I'm trying to persist the same entity to both MySQL and Postgres databases (this is primarily to identify any inconsistencies, and work out the details of any issues doing the dual-write -- which I've run into here). The articles I've found have all described solutions that depend on additional frameworks. I'm trying to solve this using Glassfish 4.0 out-of-the-box, JPA 2.1 with EclipseLink 2.5 as the JPA provider. I'm using Eclipse, and realize that the IDE doesn't support configuring multiple persistence units in the persistence.xml file, so I'm writing the XML for that directly.

I was expecting to do something like this in the code (in the same method):

@PersistenceContext(name = "MyAppMySQLPU")
EntityManager emMySQL;
@PersistenceContext(name = "MyAppPostgresPU")
EntityManager emPostgres;
//...etc...
MyThing thing = new MyThing();
//...etc...
emMySQL.persist(thing);
emPostgres.persist(thing);

and use a persistence.xml file containing this:

  <persistence-unit name="MyAppPostgresPU">
    <jta-data-source>jdbc/PostgresPool_test</jta-data-source>
    <class>model.MyThing</class>
  </persistence-unit>

  <persistence-unit name="MyAppMySQLPU">
    <jta-data-source>jdbc/MySQLPool_test</jta-data-source>
    <class>model.MyThing</class>
  </persistence-unit>

When I do this, I get the following error:

SEVERE: Exception while invoking class org.glassfish.persistence.jpa.JPADeployer prepare method
SEVERE: Exception while preparing the app
SEVERE: Exception while preparing the app : Could not resolve a persistence unit corresponding to the persistence-context-ref-name [MyAppPostgresPU] in the scope of the module called [MyApp]. Please verify your application.

But, If I include only one of the <persistence-unit> phrases (doesn't matter which one), the entity is persisted to the associated database -- I just can't figure out how to get it to work with both at the same time (without leveraging persistence functionality in additional frameworks).

Was it helpful?

Solution

Got it working; several things had to be done. It seems a key part of this is that in order to use the multiple databases with the approach I was taking, the connection pool type needs to be set to use distributed transactions. Since this is essentially an experiment, both db persists didn't need to be in the same transaction, but it's not a problem for it to be that way. (This article was helpful in identifying that from the error messages).

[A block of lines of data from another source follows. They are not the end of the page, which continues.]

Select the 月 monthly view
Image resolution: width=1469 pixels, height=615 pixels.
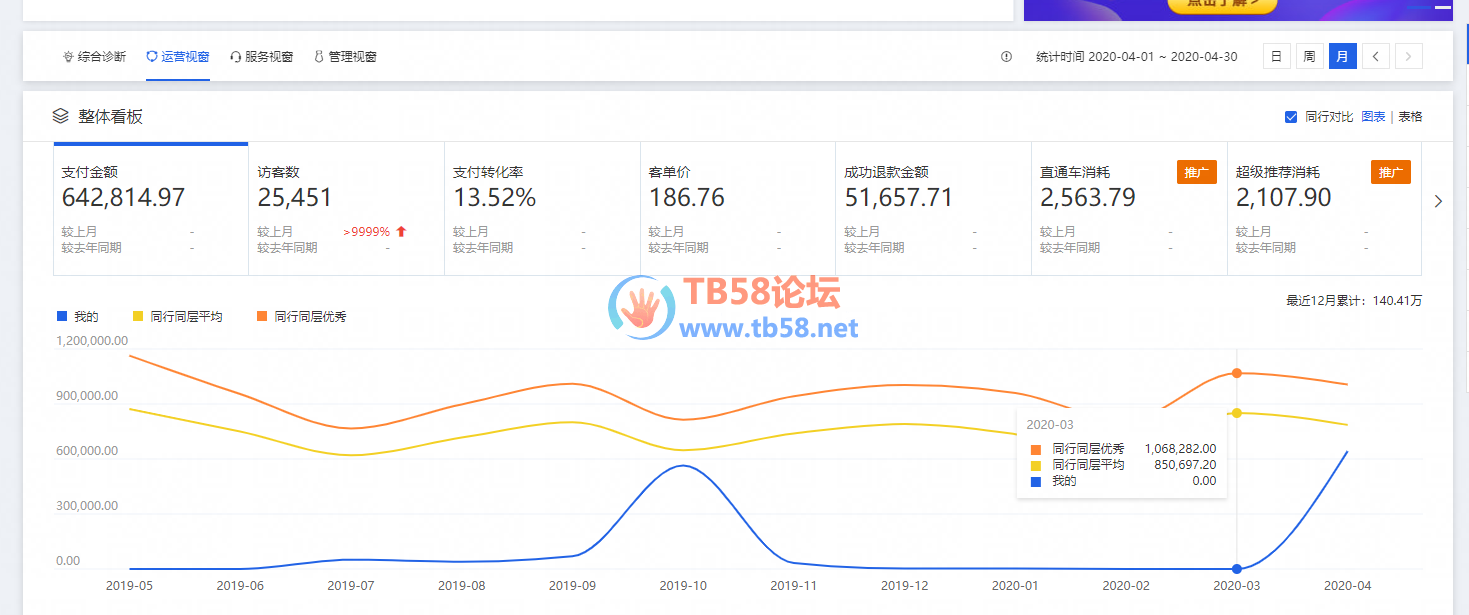tap(1342, 57)
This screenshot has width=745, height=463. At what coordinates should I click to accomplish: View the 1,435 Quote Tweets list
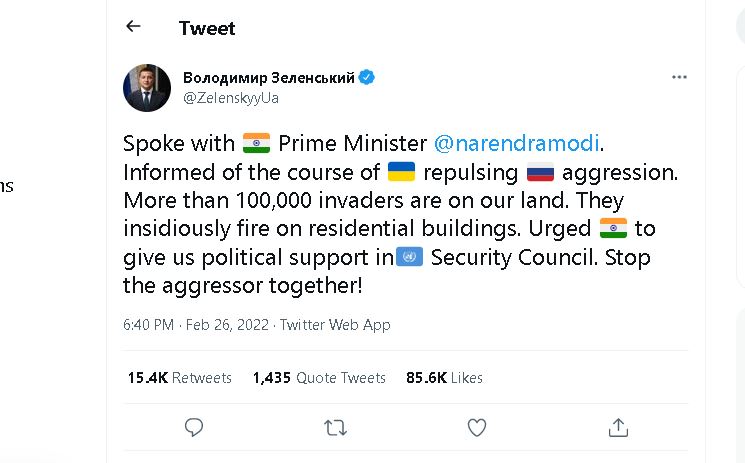click(319, 377)
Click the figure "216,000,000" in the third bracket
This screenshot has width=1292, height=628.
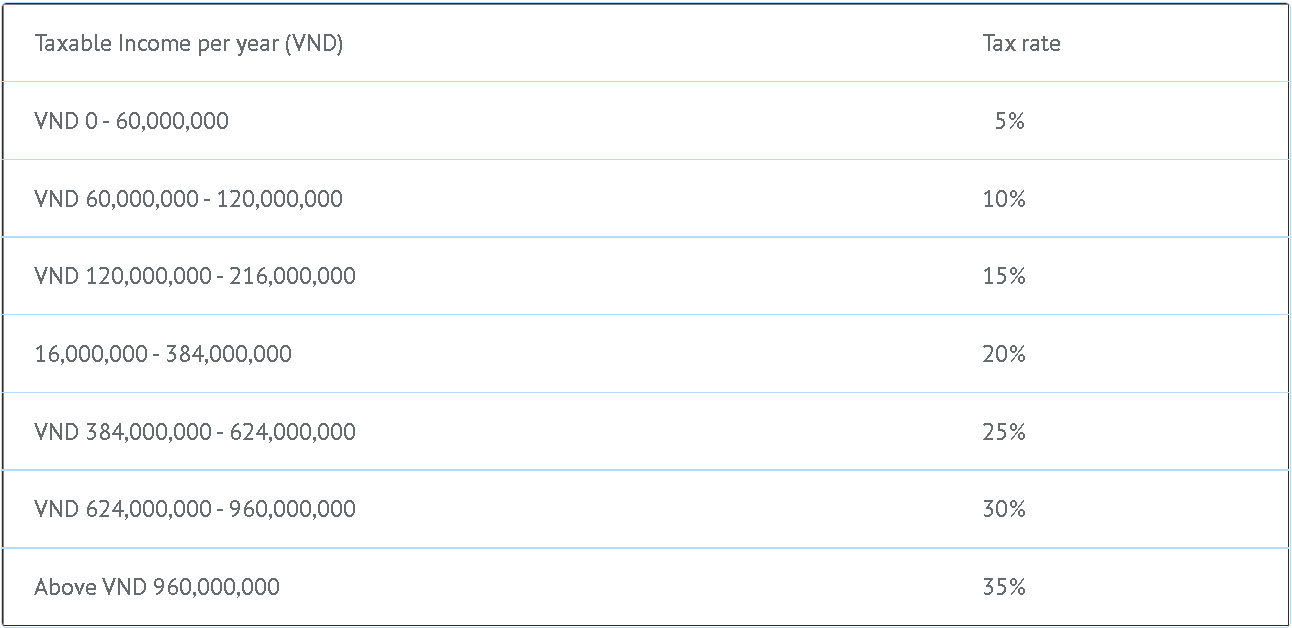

It was also necessary to change the Postgres parameters as described here, to enable prepared transactions.


This got it all going:

(1) In Glassfish:
In the JDBC Connection pools, change the resource type for both db's to javax.sql.XADataSource. Change Datasource Classname for Postgres to org.postgresql.xa.PGXADataSource; change Datasource Classname for MySQL to com.mysql.jdbc.jdbc2.optional.MysqlXADataSource.

(2) In Posgres configuration (postgresql.config):
Enable max_prepared_transactions and set it to be 1 greater than max_connections. (I had to play around with both parameters to find something that didn't blow out all available shared memory; but since this is only an experiment, decreasing number of db connections vs increasing shared memory is OK)

(3) In the code:
Change @PersistenceContext(name="...") to @PersistenceContext(unitName="...")


Caveat on this "answer" -- Most of this is new for me, so this may not be the most elegant way to handle this. If anyone can provide a "best practice" to solve this, I would be very interested to know.